With their selfishness, Rodgers and Irving have also given the impression that vaccine hesitation is a major problem in the NFL and the NBA, but it isn’t: 94 percent of NFL players are vaccinated, and the NBA rate is 95 percent. The rest of us should be so fortunate as to walk around amongst our peers knowing they’re vaccinated at such levels. Rodgers isn’t just a pariah now among people who believe in science; he might well be one within the NFL itself — as the league tries to stage a second season amid a global health crisis and does so with strict protocols that every other player, players without the status of Rodgers, have been studiously adhering to.
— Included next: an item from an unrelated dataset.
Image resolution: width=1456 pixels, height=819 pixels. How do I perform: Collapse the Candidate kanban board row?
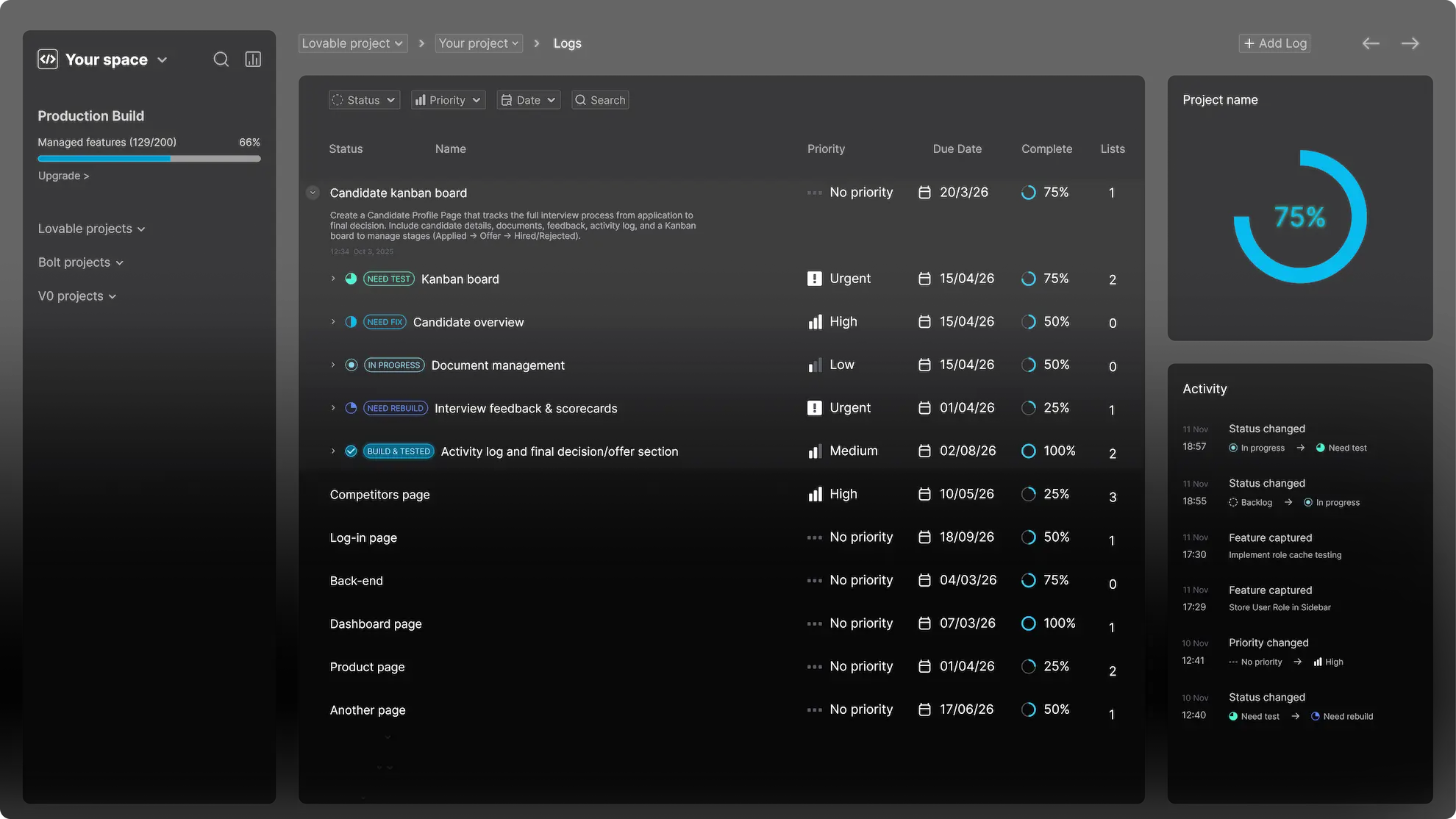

This is surely what frustrates leagues, and players, the most: The vast majority of them have been doing everything right, doing what they can to keep the games going and value the safety of the people around them. It’s only a handful of people like Rodgers making it look otherwise.
But that’s the risk of perception, whether it’s a misconception about a sports league’s vaccination rate, or about a star quarterback who seemed superhuman, or like he might be worth listening to about anything other than how to play football.